__TEXT SEGMENT__
Venus of the Rags by Michelangelo Pistoletto, displayed in the Piazza del Municipio (photo courtesy of the Comune di Napoli)

Venus of the Rags is a sculpture by contemporary Italian artist Michelangelo Pistoletto. It consists of a classical-style sculpture of the Roman goddess Venus standing before a pile of discarded clothing. Two weeks ago, Pistoletto erected a large-scale version in the Piazza del Municipio in Naples as a part of the city’s efforts to support the arts called Napoli Contemporanea. But last Wednesday, passersby were surprised to find the work engulfed in flames. Someone had set it on fire.

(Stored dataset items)
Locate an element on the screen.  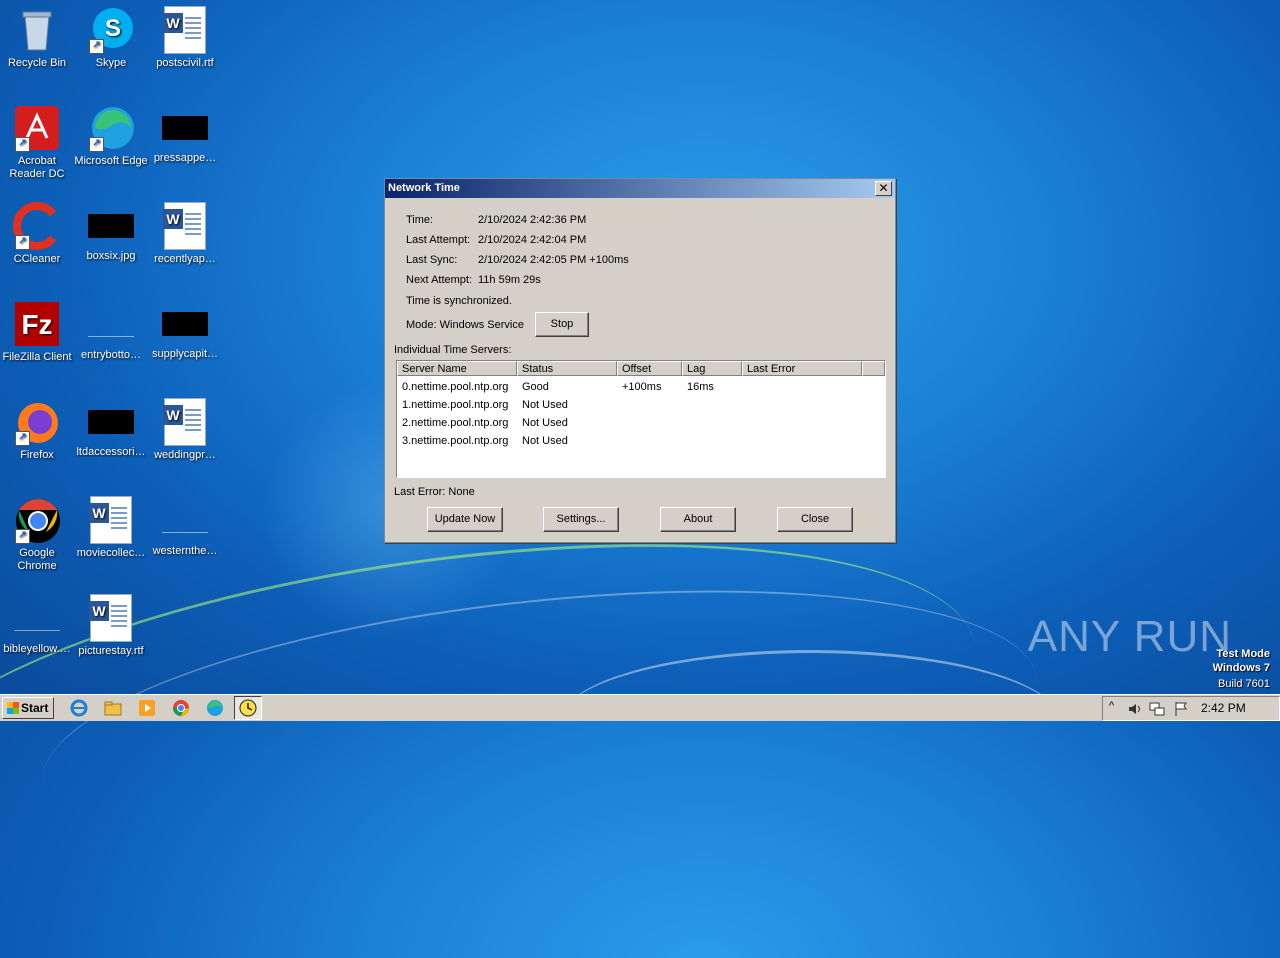
last-error-text: Last Error: None is located at coordinates (434, 492).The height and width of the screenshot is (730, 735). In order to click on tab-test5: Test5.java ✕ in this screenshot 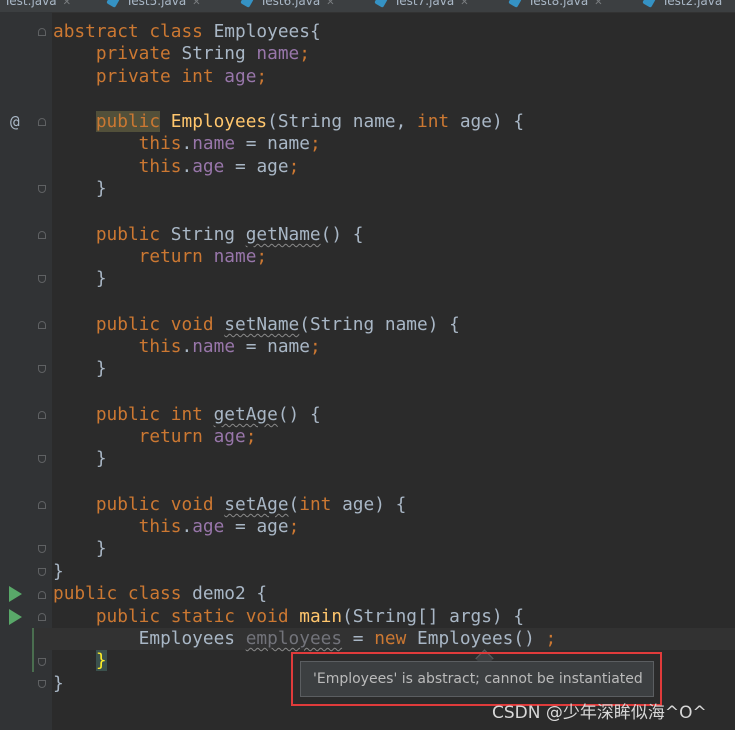, I will do `click(154, 6)`.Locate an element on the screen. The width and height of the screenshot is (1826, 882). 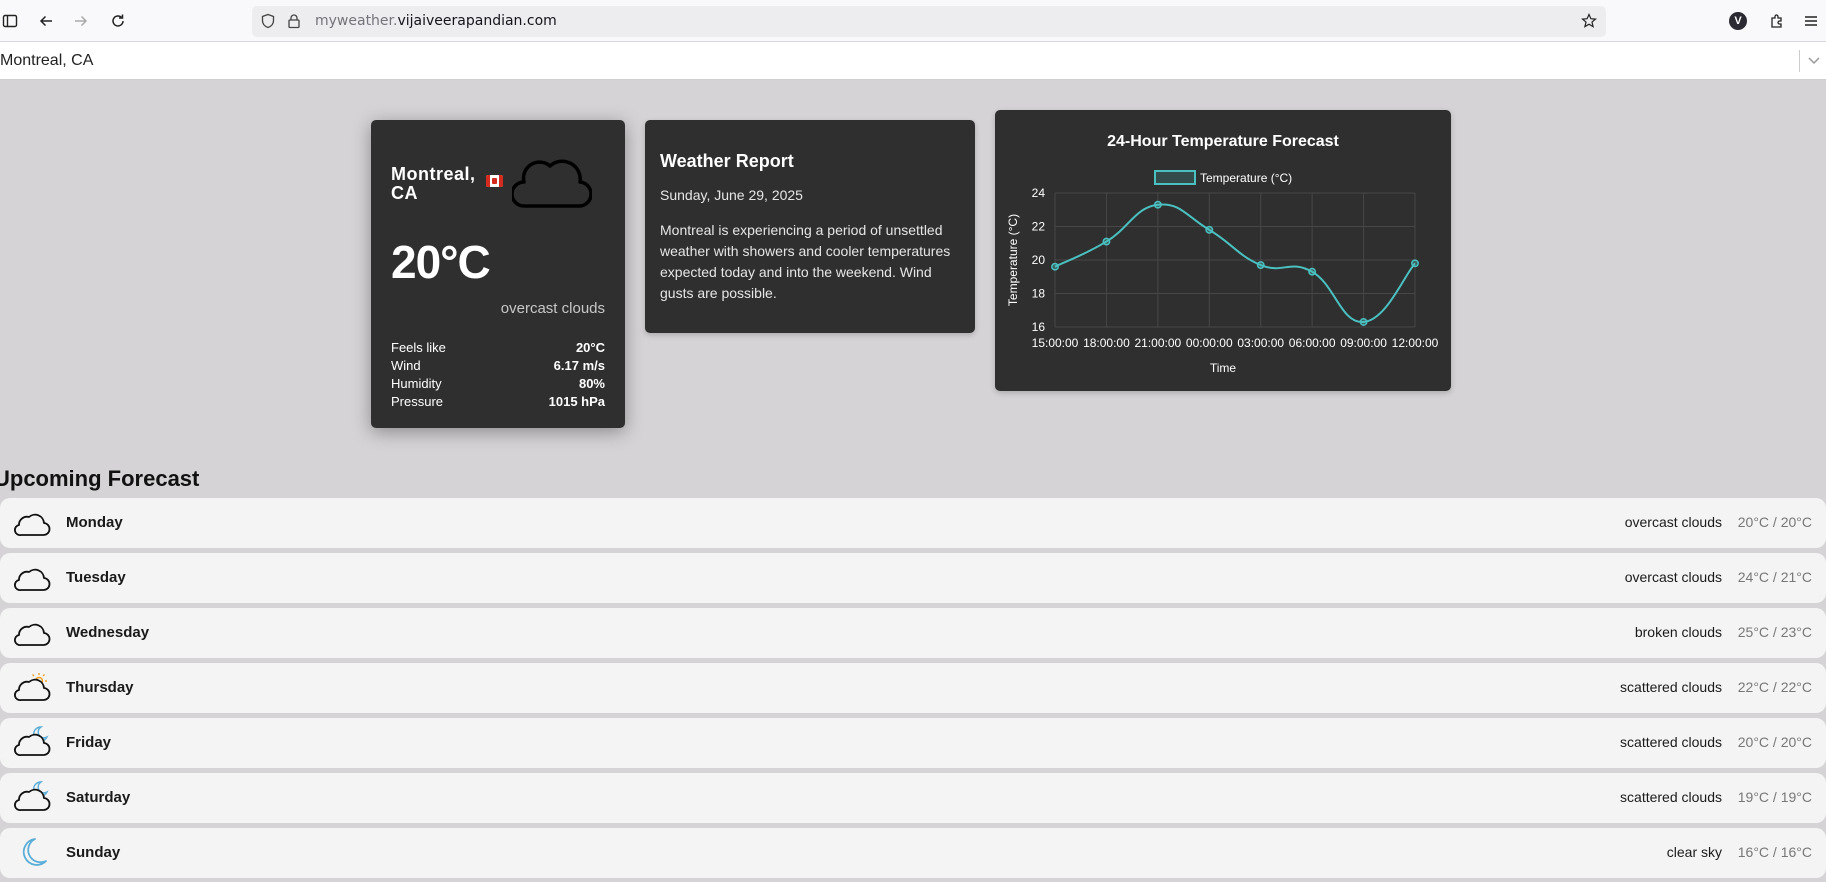
forecast-day: Tuesday is located at coordinates (96, 578).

__EXERCISE 1__
In the text about the Venus of the Rags sculpture, where did Pistoletto erect the large-scale version two weeks ago?
__EXERCISE 2__
Carry the text about the Venus of the Rags sculpture further, starting right after its final sentence.

__EXPECTED ANSWER 1__
In the Piazza del Municipio in Naples.

__EXPECTED ANSWER 2__
Venus of the Rags (or Venere degli stracci in Italian) was first created in 1967. Since then, Pistoletto has made several versions of the sculpture, including those at the Tate and Washington DC’s Hirshhorn Museum. The work is full of dichotomies. There’s the plain, pure white against a multicolored heap; the hard, sturdy statue against soft, pliable clothing; the ancient alongside the modern; the meticulously preserved with the easily discarded. It is an example of Arte Povera, or Poor Art, an Italian artistic movement popular during the late 1960s and early 1970s, of which Pistoletto was a central figure. The point was to create art using simple, everyday objects. But even the statue of Venus is as modern, available, and disposable as the rags. Though Pistoletto based the Naples version on Bertel Thorvaldsen’s Venus with the Apple, the original 1967 version used a simple concrete Venus statue he found at a gardening store. But publicly displaying a version in Naples is appropriate since many have interpreted the work as a commentary on the city’s history and current status. Naples has always been far poorer than its northern counterparts like Milan, Turin, and Venice. Despite its great history, persevering throughout the millennia since its foundation as an ancient Greek colony, poverty, organized crime, and political corruption are still serious problems that plague Naples today.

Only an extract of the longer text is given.